● Kutipan Artikel
------------

TRIBUNNEWS.COM, SALATIGA - Menjelang penetapan hasil Pemilu 2019 tanggal 22 Mei mendatang pemuka agama dan tokoh masyarakat di Jawa Tengah ramai-ramai mengeluarkan seruan hoaks dan people power.
Rektor IAIN Salatiga Prof Dr Zakiyuddin Baidhawy mengatakan gerakan masyarakat atau disebut dengan people power hendaknya tidak dijalankan.
"Sebaiknya pihak yang kurang puas terhadap hasil pemilu mengadu ke Bawaslu atau menggugat ke Mahkamah Konstitusi," terangnya kepada Tribunjateng.com, Selasa (14/5/2019).
Menurut Prof Zaky, negara sudah memberikan jalan atau sarana sesuai konstitusi yang berlaku, bukan mengajak masyarakat melakukan sebaliknya.
Sebelumnya beredar informasi dan pemberitaan dari pihak tertentu akan adanya pengerahan massa di Kantor KPU RI Jakarta pada 22 Mei mendatang.
Ketua Pengurus Cabang Nahdlatul Ulama (PCNU) Kota Salatiga juga secara tegas menolak upaya pihak-pihak tertentu mendekati pengumuman hasil Pemilu 2019 oleh KPU Pusat.
Ketua PCNU Kota Salatiga Zaenuri mengatakan saat ini adalah waktunya saling menjaga persatuan dan kesatuan pasca pemilu 17 April lalu.
"Saya dengan tegas menolak upaya people power. Sekarang saatnya menjaga persatuan dan kesatuan bangsa pasca pesta demokrasi," terangnya kepada Tribunjateng.com, Selasa (14/5/2019). Ia menyampaikan Negara Kesatuan Republik Indonesia (NKRI) merupakan harga mati.

------------

● Soal yang Dikerjakan
**1.** Terjemahkan kalimat dari artikel ini ke dalam bahasa Inggris: "Rektor IAIN Salatiga Prof Dr Zakiyuddin Baidhawy mengatakan gerakan masyarakat atau disebut dengan people power hendaknya tidak dijalankan."
**2.** Kembalikan potongan artikel yang dimulai pada kata-kata yang memuat "Sebelumnya beredar informasi" dan berakhir setelah "merupakan harga mati.".
Jadikan artikel di atas sebagai satu-satunya acuan.

● Data yang Diberikan
------------

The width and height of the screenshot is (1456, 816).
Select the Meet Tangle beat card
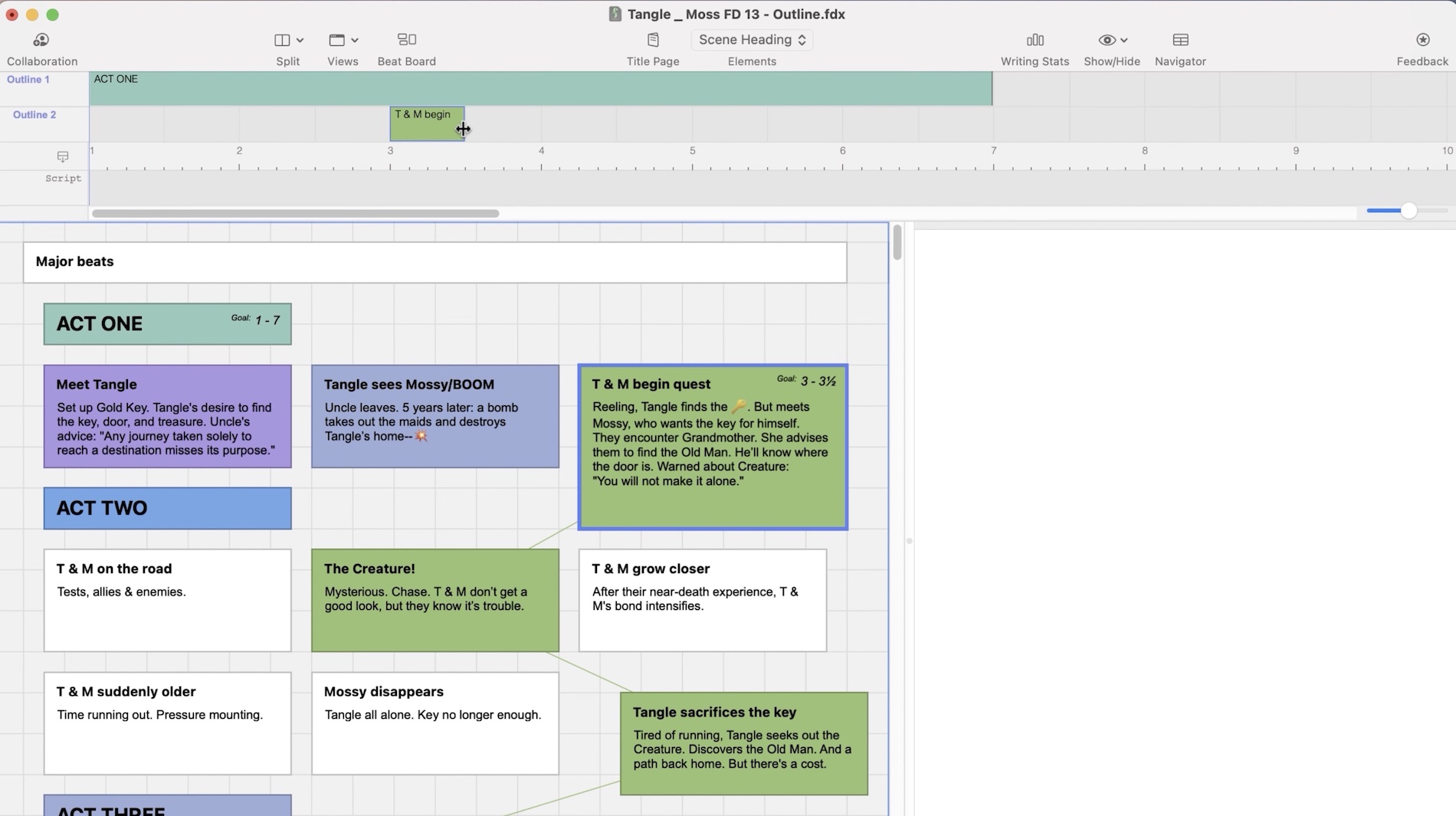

------------

● Jawaban per Soal
**1.** The Rector of IAIN Salatiga, Prof Dr Zakiyuddin Baidhawy, said that the public movement, also called people power, should not be carried out.

**2.**
Sebelumnya beredar informasi dan pemberitaan dari pihak tertentu akan adanya pengerahan massa di Kantor KPU RI Jakarta pada 22 Mei mendatang.
Ketua Pengurus Cabang Nahdlatul Ulama (PCNU) Kota Salatiga juga secara tegas menolak upaya pihak-pihak tertentu mendekati pengumuman hasil Pemilu 2019 oleh KPU Pusat.
Ketua PCNU Kota Salatiga Zaenuri mengatakan saat ini adalah waktunya saling menjaga persatuan dan kesatuan pasca pemilu 17 April lalu.
"Saya dengan tegas menolak upaya people power. Sekarang saatnya menjaga persatuan dan kesatuan bangsa pasca pesta demokrasi," terangnya kepada Tribunjateng.com, Selasa (14/5/2019). Ia menyampaikan Negara Kesatuan Republik Indonesia (NKRI) merupakan harga mati.